The (unacceptable) alternative is to be the type of person who hits one obstacle, sees it as insurmountable, and decides reaching the goal isn’t worth a little bit of uncomfortable work.

Mark Dugdale – IFBB Pro Bodybuilder

The origin of mental toughness, or lack thereof, stems from our identity.

I’d define a person’s identity as the place from which we find meaning and purpose, not necessarily our background. Two people from vastly different backgrounds might share a similar mental toughness.

Take for example Branch Warren and myself. He admits to having a father who abandoned his family at a young age. My father was available and supportive. Branch grew up often living out of his mom’s car while I lived in a traditional home – mom, dad, and sister. If you’ve ever trained with Branch you know there’s this extra switch that he flips in the gym. My intensity, while above average, doesn’t compete with his.

The ability to persevere under pressure is something we both perhaps share in equal measure. So why do two guys from seemingly opposite backgrounds each possess a level of mental toughness to endure decades of grueling workouts and emotional or physical setbacks?

Again, it boils down to identity. Branch and I might not share the same past, but in some ways we share the same future. Our faith in Jesus is one. Everyone seems to have opinions in bodybuilding. For me, the one solid, unchanging place from which I draw my strength to keep going at times of immense pressure isn’t based on a judging panel, the number of followers on social media, or my performance in the gym. It’s based on the person and work of Jesus and the words he says to those he adopts into his family.

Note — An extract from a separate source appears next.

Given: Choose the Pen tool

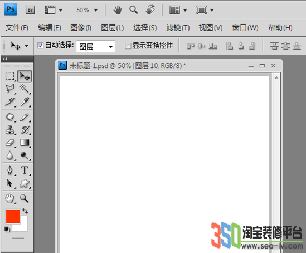Looking at the screenshot, I should (x=10, y=170).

I persevere not out of begrudging submission, but because I know he loves me and I don’t want to squander my God-given talents. Win or lose, I’m good enough according to Jesus. There’s a cool calmness that knowledge brings in the midst of competition.

Amit Sapir – IFBB Pro, World Record Holder Powerlifter

Ask yourself crazy questions, or consider the competition.

When I work with clients, both high-level athletes and regular gym goers, I use the following questions every time they start doubting their abilities or are tired and run down:

“If I put a gun to your head right now and told you that the only way I won’t shoot is if you finish this set or cardio session, would you finish it?”

In most cases, the answer is “hell yes I would” and that’s usually enough to make the client (or yourself) realize that maybe he’s acting like a princess and can give the proper effort required to get the result he wants.

The positive version of that question is, “If I put a million dollars in front of you, would you finish the set or cardio session?” That can work, but a lot of athletes get themselves more amped up from negative feelings. Anger, fear, frustration, and basically every powerful emotion will make them push harder.

Also, use competition. This one is hit or miss, but a competitive individual will do a lot more in order to win. I had a client who just couldn’t deadlift 405. He was physically stronger than that, but mentally he was afraid of the weight and would drop it every time before lockout. No matter what I did, he didn’t believe he was capable.

So one day I brought a female friend of mine to his session and said, “This lady’s PR deadlift is 405, and she’s going to train alongside you. I’m going to film this session and post it on social media because I want to show how competition makes lifters better.”

My client turned white and didn’t speak a word through the whole session, but I never saw someone so determined. My female friend pulled 455 that day, while my male client pulled 495.

If people are motivated by competition, they’ll give it their best every time. But if they aren’t it can backfire, so know who you’re working with before trying it.